*** RECORDS FOR THE EXERCISE ***

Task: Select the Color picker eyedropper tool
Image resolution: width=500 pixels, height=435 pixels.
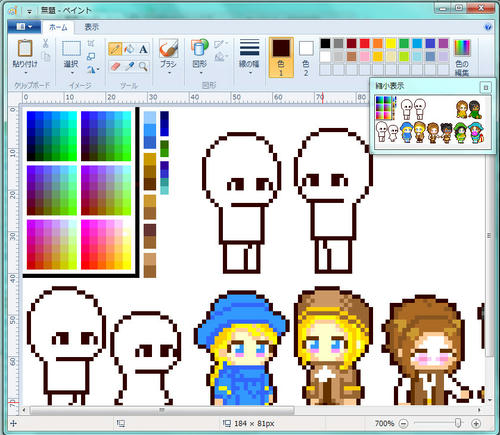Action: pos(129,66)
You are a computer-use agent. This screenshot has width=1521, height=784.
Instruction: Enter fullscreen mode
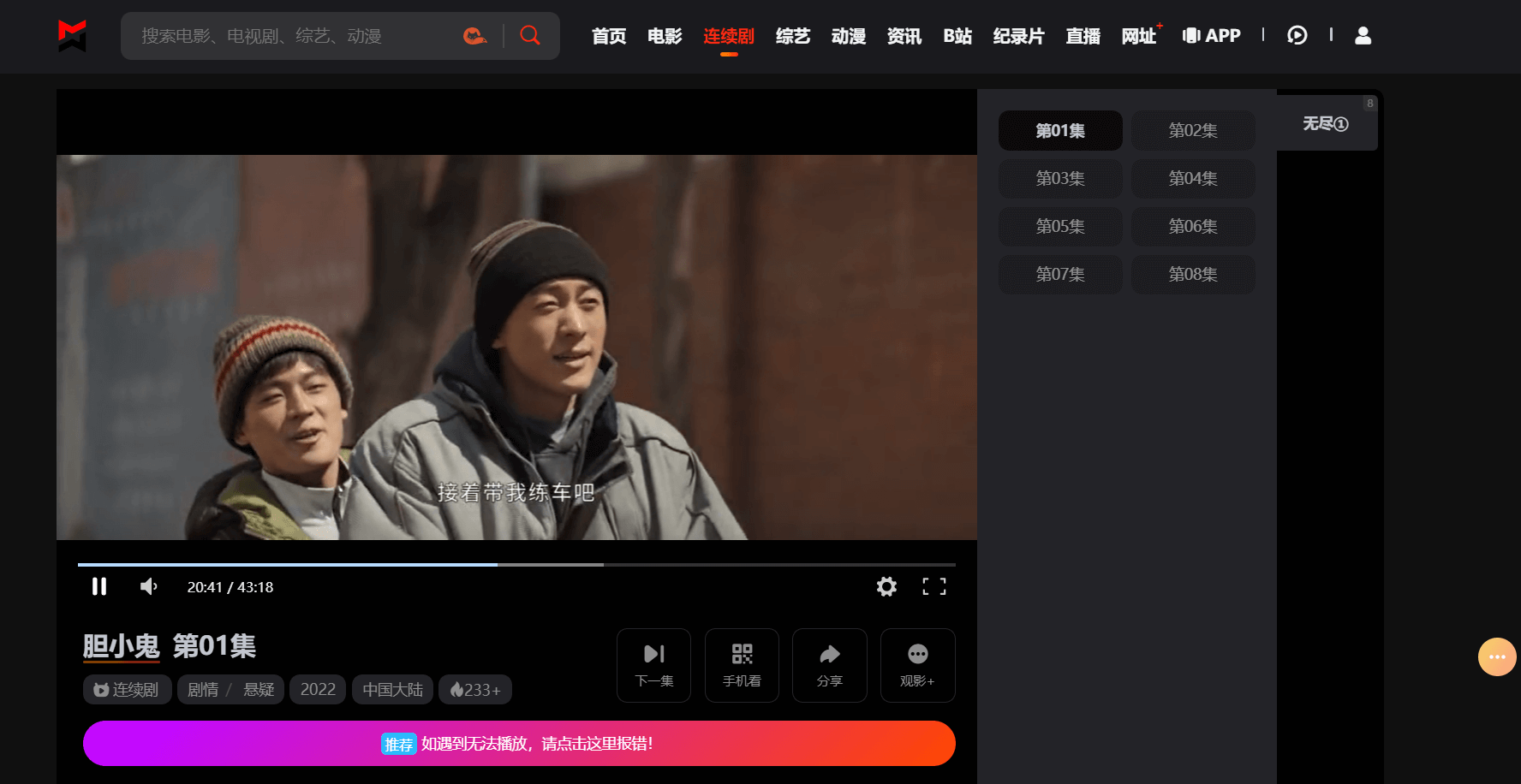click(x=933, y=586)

***
*** RECORDS FOR THE EXERCISE ***

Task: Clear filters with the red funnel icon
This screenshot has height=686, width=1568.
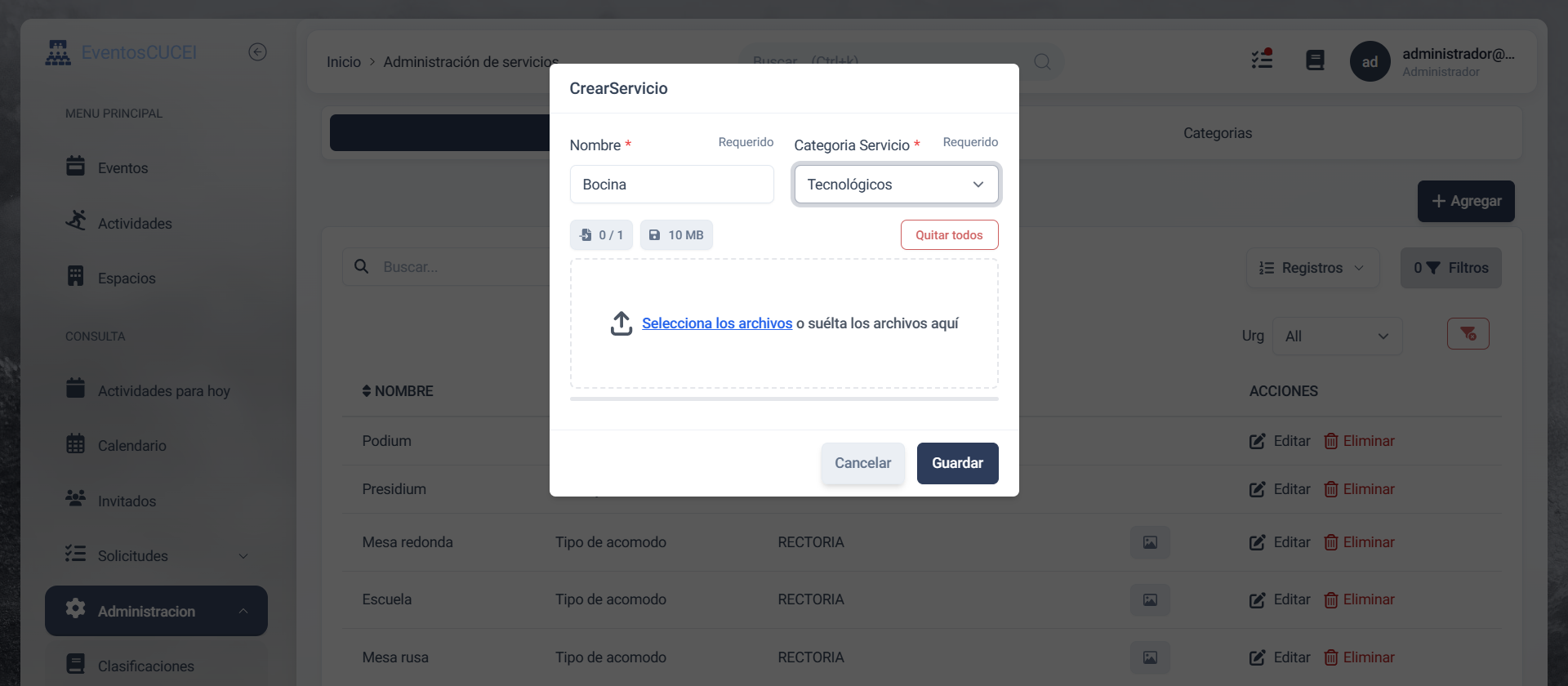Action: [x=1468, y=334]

***
*** RECORDS FOR THE EXERCISE ***

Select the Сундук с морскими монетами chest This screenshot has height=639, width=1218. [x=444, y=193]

***

◆ DIRECTIONS
Your answer should be a single number: the count of lines in the listing that hold the word "Task".

◆ SOLUTION BELOW
2